Un coup de gueule sans précédent signé Sylvestre Ilunga qui, à l’occasion, a laissé transparaître une personnalité forte de caractère et loin d’admettre le capharnaüm dans un pays où les lois doivent être respectées, Etat de droit oblige. Dans cette attitude, le chef de l’Exécutif a formulé des demandes auprès du Président de la République Félix-Antoine Tshisekedi dans le seul but d’assurer la protection de ses poulains et de favoriser le bon fonctionnement des institutions du pays. Il a ainsi demandé, de manière solennelle, au Chef de l’Etat de «garantir le bon fonctionnement des institutions, d’assurer le respect de l’Etat de droit, de veiller au respect de toutes les procédures constitutionnelles, légales et réglementaires, notamment les immunités dont sont couverts les membres du gouvernement ainsi qu’à leur sécurité physique et juridique».

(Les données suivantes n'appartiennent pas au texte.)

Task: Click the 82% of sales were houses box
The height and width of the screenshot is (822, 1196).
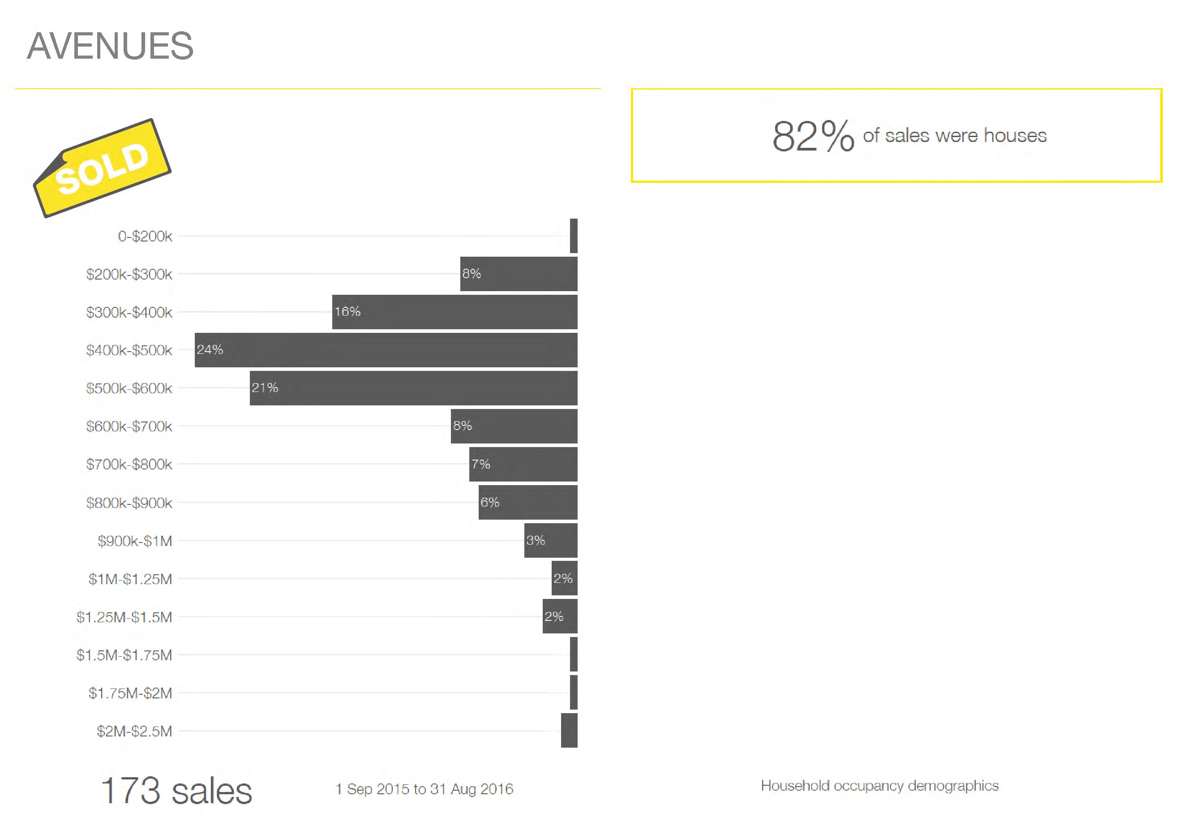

Dans le volet des avis émis lors des délibérations au Conseil des ministres, la sollicitation du PM est univoque et repose sur l’article 27 de l’Ordonnance n°20/016 du 27 mars 2020 portant organisation et fonctionnement du gouvernement, modalités de collaboration entre le Président de la République et le gouvernement ainsi qu’entre les membres du gouvernement. En vertu de cet article, «aucun membre du gouvernement ne peut être poursuivi pour des opinions émises lors des délibérations du Conseil des ministres», fait noter Sylvestre Ilunga Ilunkamba, avant de formuler, à l’attention du Président Félix Tshisekedi, la demande de «saisir le Conseil supérieur de la magistrature pour l’ouverture d’une action disciplinaire à charge des magistrats qui ont procédé à l’arrestation arbitraire du vice-Premier ministre, ministre de la Justice et Gardes des sceaux, et ce en vertu des articles 47 et 49 de la loi organique n°06/020 du 10 octobre 2006 portant statut des magistrats».

A l’endroit des policiers et militaires, le PM Ilunkamba a lancé une interpellation pour que leurs agissements se conforment à la Constitution et aux lois de la République. Bien avant le Premier ministre, le PPRD, parti dont est issu Tunda ya Kasende, a lui aussi haussé le ton via son secrétaire permanent Ramazani Shadary, dénonçant le retour à la dictature et se disant prêt à passer de la coalition à la cohabitation.